I had a horrible, sickly January, pretty much keeping me in the house. It wasn’t until this Monday that I felt I could go to a movie theater without ruining everyone else’s fun with my coughing and sneezing. (That’s why I didn’t cover Noir City or IndieFest this year.)
Here’s what I’ve been seen for some time, in order of best to worst.
B+ Killer’s Kiss (1955), Criterion Channel
Stanley Kubrick’s second film just may be the best-looking movie made on a very tiny budget. He raised money from friends and family, cut corners all over, and yet resulted in something special. Kubrick shot the picture as well as wrote, directed, and edited, and it’s one of the best-looking noirs ever. The fight scenes are striking and powerful. But there’s nothing original or special about the hackneyed story. After this movie, all of his films were made with Hollywood money, and would be based on published novels (with the arguable exception of 2001).

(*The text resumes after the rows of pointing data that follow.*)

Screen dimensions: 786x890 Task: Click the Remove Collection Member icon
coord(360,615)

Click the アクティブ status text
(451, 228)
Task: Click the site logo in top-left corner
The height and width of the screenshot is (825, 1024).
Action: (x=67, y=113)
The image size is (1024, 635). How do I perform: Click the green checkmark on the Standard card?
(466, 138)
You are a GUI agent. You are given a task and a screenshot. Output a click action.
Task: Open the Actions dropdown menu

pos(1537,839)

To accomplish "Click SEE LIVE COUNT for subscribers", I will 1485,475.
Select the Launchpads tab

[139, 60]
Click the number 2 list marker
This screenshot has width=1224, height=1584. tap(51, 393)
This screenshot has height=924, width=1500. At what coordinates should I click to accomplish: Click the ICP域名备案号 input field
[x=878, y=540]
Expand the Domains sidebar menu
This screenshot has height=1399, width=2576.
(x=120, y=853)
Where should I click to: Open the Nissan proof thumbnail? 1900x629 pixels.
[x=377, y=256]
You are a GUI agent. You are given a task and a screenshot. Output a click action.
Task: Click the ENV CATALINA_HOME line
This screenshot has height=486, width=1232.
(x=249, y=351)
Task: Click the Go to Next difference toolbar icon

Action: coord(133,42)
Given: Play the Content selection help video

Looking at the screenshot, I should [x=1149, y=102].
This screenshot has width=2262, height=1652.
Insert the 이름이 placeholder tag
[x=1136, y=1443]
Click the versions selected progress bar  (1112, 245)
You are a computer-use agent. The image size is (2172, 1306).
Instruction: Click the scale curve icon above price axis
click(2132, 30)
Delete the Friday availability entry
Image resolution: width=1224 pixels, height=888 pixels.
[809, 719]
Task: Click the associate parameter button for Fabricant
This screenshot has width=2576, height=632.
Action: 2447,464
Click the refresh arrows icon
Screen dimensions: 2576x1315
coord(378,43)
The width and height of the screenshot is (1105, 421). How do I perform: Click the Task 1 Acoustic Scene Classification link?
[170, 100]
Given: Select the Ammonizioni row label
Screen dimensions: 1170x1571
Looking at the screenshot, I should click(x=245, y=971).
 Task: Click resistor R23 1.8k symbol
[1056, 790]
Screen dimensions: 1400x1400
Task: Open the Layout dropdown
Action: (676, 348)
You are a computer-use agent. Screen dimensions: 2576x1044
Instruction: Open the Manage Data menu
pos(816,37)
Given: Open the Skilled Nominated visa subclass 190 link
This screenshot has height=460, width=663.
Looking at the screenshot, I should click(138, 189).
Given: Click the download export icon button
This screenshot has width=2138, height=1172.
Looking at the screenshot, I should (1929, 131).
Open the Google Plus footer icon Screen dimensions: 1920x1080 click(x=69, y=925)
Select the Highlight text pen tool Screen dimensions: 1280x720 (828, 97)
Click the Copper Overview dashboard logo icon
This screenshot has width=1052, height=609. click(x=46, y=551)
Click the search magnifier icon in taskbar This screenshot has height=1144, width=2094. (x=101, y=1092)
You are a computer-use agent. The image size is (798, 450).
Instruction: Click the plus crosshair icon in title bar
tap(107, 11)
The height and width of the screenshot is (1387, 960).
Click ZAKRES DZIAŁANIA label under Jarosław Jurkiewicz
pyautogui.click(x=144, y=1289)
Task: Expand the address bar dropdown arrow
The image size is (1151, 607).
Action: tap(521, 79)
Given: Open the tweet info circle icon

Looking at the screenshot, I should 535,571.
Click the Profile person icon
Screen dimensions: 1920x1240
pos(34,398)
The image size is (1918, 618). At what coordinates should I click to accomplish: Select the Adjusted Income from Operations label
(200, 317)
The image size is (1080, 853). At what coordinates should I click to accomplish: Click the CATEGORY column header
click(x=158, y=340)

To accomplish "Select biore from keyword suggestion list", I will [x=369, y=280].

B Zero for Conduct (AKA Zéro de conduite, 1933), Criterion Channel
Students rebel at a strict boys’ boarding school. Oddly, not all the teachers seem to be jerks…one even does a surprisingly good Charlie Chaplin imitation. You can’t watch this 1933 film, which uses dialog sparsely, without thinking of the films it inspired, including François Truffaut’s The 400 Blows and Lindsay Anderson’s If…. Often funny and almost always anarchistic. Like Buster Keaton’s Sherlock Jr., this 44-minute movie is too short to be called a feature and too long to be a called a short.
B- 1917 (2019), Albany Twin
To the film’s merit, Sam Mendes’ World War I adventure doesn’t glorify war; almost everything goes bad and remains horrible. On the other hand, it doesn’t even care to try to treat the enemy as more than cardboard villains. Mendes manages to create suspense and horror throughout this story about two British soldiers trying to bring an important message to an officer over dangerous territory. Cinematographer Roger Deakins tried to shoot the film to look as if it’s a single take, but some of the seams are often visible.
C- Blaze (2018), Netflix Blu-ray
How many movies do you have to see about self-destructive country western singers before you get sick of them? The most original twist on the formula that you get here is that the young woman who loves him and suffers for him is Jewish (Alia Shawkat). Oddly, the film gives Ben Dickey, the actor who plays Blaze, credit for writing most of the songs, even though the real Blaze Foley really did write songs. You know from the start that Blaze will die young, and you spend most of the movie waiting for it to happen. Director Ethan Hawke should stick to acting.
D+ The Swimmer (1968), Criterion Channel
By the late ’60s, American audiences wanted films that were edgy, difficult, and experimental. But not every experiment works. The story might have worked as a satirical comedy, which is probably why composer Marvin Hamlisch worked so hard to make it sound tragic. Burt Lancaster stars as a member of a wealthy community; they all know each other and spend their time drinking near their backyard swimming pools. He decides to swim home via his neighbors’ pools – although he really just walks from pool to pool and swims one lap in each. On the other hand, Lancaster looks great in swimming trunks – the only thing he wears, and briefly not even that.